也就是說,要是哪天敵人真的不惜代價猛攻死磕拿下了奇夫利克,我希望波摩萊港能一併『不幸失手』被敵軍攻破,這樣才能助長他們的氣焰,讓他們往山南投入更多援軍。」
林辛根上將已經大致猜到奧斯卡想做什麼了,他只是還有點擔心:「陸軍這麼部署沒問題,只要我的第2軍頂上去,提前布置好後續防線,就算敵人突進來了,這麼點地方也展開不了多少進攻部隊,我照樣能堵住他們。
但是,要是敵軍真的動用了艦隊,我們的艦隊有把握打贏『得到了神秘的額外支援』的羅黑海艦隊麼?」
奧斯卡:「這個您不用擔心,我會去和威廉.蘇雄將軍溝通的,您只要跟我一起向贊德爾斯總司令建議就行了。
我也不瞞著您,海軍雖然沒法再給黑海艦隊派來新的軍艦,但升級現有軍艦的武器還是做得到的。最近海軍裝備局研發成功了一款新式魚雷,雖然動力比較小航速較慢,但射程很遠,而且航跡微乎其微非常隱蔽,不容易被發現。

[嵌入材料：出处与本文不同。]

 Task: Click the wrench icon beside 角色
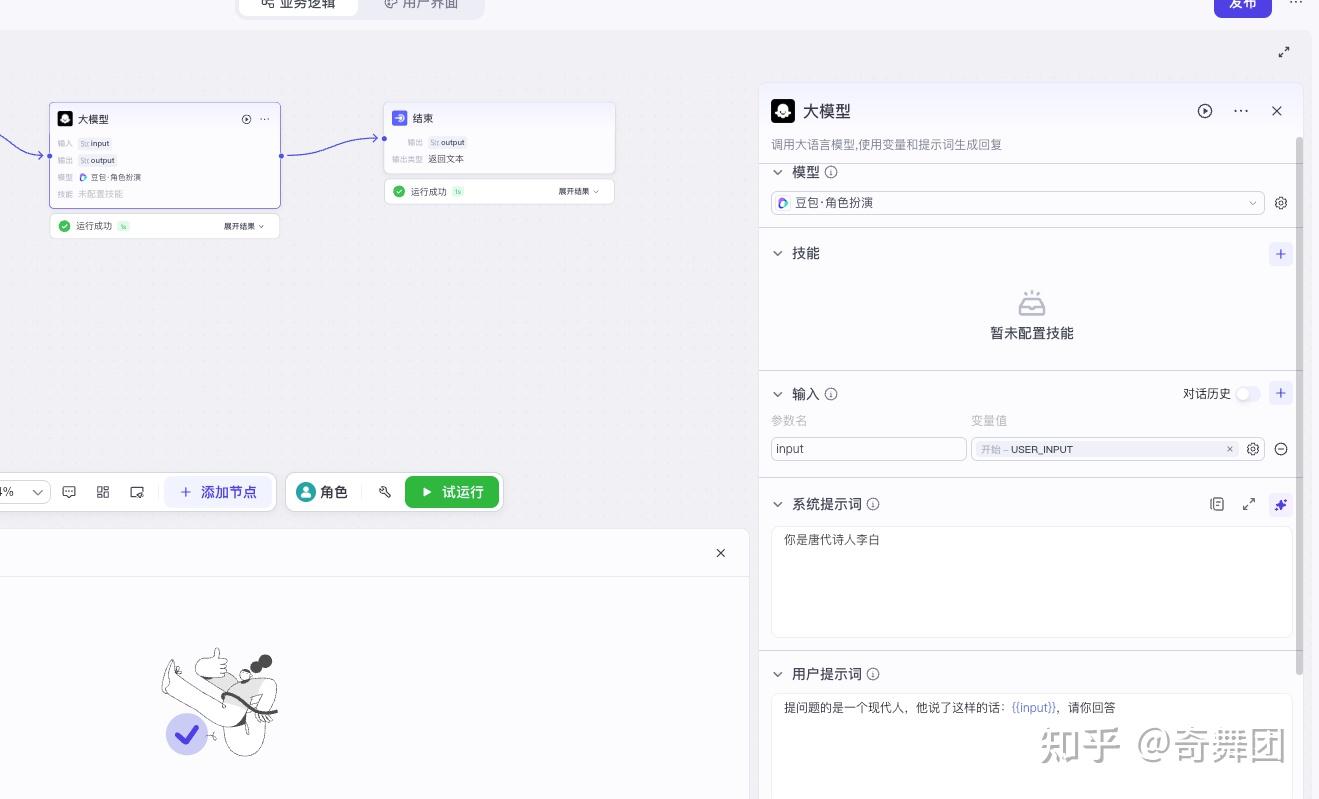tap(385, 491)
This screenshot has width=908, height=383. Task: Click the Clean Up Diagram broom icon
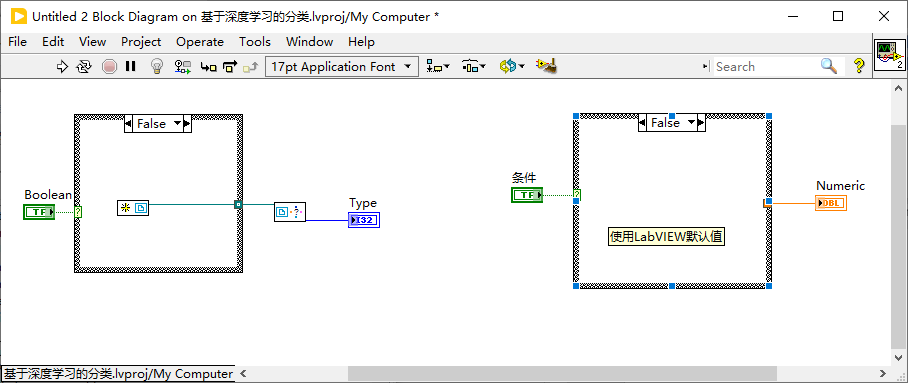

這種新魚雷已經運到土耳其了,隨時可以裝備給威廉.蘇雄將軍的艦隊。其他還有一些輔助設備的改良,也能惠及『拿騷級』等老船,只是那些前無畏艦實在太老了,完全沒有升級空間。」
反正羅斯黑海艦隊只要敢來,奧斯卡也另有辦法對付,兵來將擋就是了。